Thank you sooooo much for your time and assistance.

nargesr commented 8 months ago

Hi, Thank you for your kind comments:)

  1. you need to specify this when you update your metadata. but I just realized I updated it in a way you don’t need to specify it. the only key import thing is that the index should match and it will update it based on the index for more information look at the updateGeneInfo() and updateSampleInfo().

I will update the Data_format in the next week to reflect changes (I will notify you through this issue).

thanks for catching this :)

  1. if you have a continuous value you can pass the color as a color palette using matplotlib.cm.ScalarMappable.
KGZaker commented 8 months ago

Thanks for your quick reply. Sorry, I may still have a naive question😂. Regarding the second solution, I attempted the following codes, but encountered an error: AttributeError: 'ScalarMappable' object has no attribute 'keys'.

import matplotlib as mpl
norm = mpl.colors.Normalize(vmin=min(adata.obs['age']), 
                            vmax=max(adata.obs['age']))
cmap = mpl.colormaps['viridis']
pyWGCNA.setMetadataColor('age', mpl.cm.ScalarMappable(norm, cmap))

pyWGCNA.analyseWGCNA(geneList=adata.var)
nargesr commented 8 months ago

Hi @KGZaker,

I believe I used the same script! lol can you send me the full error?

** SOURCE MATERIAL **
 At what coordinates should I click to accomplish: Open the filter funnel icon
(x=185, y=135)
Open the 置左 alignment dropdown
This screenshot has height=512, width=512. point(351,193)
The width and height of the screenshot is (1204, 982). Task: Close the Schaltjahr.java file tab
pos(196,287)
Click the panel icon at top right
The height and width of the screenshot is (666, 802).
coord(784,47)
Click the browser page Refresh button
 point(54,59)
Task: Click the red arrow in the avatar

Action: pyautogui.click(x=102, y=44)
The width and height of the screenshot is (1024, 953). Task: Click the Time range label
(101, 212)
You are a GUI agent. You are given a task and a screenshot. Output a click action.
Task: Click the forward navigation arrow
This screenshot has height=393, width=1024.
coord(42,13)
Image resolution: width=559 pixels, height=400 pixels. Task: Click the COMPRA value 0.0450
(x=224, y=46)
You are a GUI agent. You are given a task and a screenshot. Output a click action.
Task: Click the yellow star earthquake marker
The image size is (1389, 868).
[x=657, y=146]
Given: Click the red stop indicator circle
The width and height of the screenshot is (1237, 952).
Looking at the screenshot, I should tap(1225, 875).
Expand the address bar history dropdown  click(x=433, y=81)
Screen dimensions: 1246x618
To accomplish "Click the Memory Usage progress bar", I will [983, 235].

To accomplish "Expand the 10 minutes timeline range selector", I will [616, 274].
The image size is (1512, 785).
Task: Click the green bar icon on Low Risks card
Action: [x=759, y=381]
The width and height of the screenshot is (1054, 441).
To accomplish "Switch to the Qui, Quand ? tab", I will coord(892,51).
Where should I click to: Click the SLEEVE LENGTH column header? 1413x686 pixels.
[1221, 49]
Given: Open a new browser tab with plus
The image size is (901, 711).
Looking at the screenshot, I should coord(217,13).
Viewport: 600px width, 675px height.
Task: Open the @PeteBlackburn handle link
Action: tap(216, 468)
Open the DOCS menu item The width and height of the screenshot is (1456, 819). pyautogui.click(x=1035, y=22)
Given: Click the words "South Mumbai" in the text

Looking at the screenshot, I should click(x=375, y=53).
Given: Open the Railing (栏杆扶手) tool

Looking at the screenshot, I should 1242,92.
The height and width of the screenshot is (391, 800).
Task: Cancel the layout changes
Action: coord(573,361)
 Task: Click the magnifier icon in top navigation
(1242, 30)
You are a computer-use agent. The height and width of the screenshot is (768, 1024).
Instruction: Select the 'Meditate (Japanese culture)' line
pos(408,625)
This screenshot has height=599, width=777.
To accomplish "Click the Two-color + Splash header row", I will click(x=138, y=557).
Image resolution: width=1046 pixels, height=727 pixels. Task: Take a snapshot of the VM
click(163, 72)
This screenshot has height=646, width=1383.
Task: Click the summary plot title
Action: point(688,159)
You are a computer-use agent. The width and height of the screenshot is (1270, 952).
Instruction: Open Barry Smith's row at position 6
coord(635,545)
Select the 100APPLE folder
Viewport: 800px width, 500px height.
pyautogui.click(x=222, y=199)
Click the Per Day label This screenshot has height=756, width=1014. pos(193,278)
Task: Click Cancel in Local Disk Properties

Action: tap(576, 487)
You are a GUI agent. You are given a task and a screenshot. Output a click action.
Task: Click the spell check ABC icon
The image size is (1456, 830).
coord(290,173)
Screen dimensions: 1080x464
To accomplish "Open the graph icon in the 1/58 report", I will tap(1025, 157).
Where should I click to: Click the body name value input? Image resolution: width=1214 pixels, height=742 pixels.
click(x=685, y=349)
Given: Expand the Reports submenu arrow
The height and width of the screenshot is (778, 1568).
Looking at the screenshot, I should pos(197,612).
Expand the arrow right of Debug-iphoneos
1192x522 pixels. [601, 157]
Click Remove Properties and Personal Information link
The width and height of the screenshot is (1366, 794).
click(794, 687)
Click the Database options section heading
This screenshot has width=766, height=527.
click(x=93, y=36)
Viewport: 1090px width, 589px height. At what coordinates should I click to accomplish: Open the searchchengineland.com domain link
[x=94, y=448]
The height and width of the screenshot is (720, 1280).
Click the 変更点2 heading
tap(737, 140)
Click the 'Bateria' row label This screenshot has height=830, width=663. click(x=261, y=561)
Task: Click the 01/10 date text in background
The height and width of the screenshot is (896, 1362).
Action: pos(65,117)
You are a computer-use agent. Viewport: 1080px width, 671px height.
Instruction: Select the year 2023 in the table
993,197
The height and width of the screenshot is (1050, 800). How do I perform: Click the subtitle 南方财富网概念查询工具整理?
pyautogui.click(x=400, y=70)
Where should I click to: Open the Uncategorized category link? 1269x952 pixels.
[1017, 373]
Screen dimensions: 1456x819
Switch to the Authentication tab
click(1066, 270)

** GIVEN PROBLEM 1 **
Rewrite the issue thread from "import matplotlib as" up to and including "the full error?", replacing "viridis" with "plasma".
** GIVEN PROBLEM 2 **
Copy the entries from the line with "You are a computer-use agent. Viewport: 1080px" up to and including the final line of the entries, without changing anything.
The issue thread and the entries are unrelated to each other.

** EXERCISE RESPONSE 1 **
import matplotlib as mpl
norm = mpl.colors.Normalize(vmin=min(adata.obs['age']), 
                            vmax=max(adata.obs['age']))
cmap = mpl.colormaps['plasma']
pyWGCNA.setMetadataColor('age', mpl.cm.ScalarMappable(norm, cmap))

pyWGCNA.analyseWGCNA(geneList=adata.var)
nargesr commented 8 months ago

Hi @KGZaker,

I believe I used the same script! lol can you send me the full error?

** EXERCISE RESPONSE 2 **
You are a computer-use agent. Viewport: 1080px width, 671px height.
Instruction: Select the year 2023 in the table
993,197
The height and width of the screenshot is (1050, 800). How do I perform: Click the subtitle 南方财富网概念查询工具整理?
pyautogui.click(x=400, y=70)
Where should I click to: Open the Uncategorized category link? 1269x952 pixels.
[1017, 373]
Screen dimensions: 1456x819
Switch to the Authentication tab
click(1066, 270)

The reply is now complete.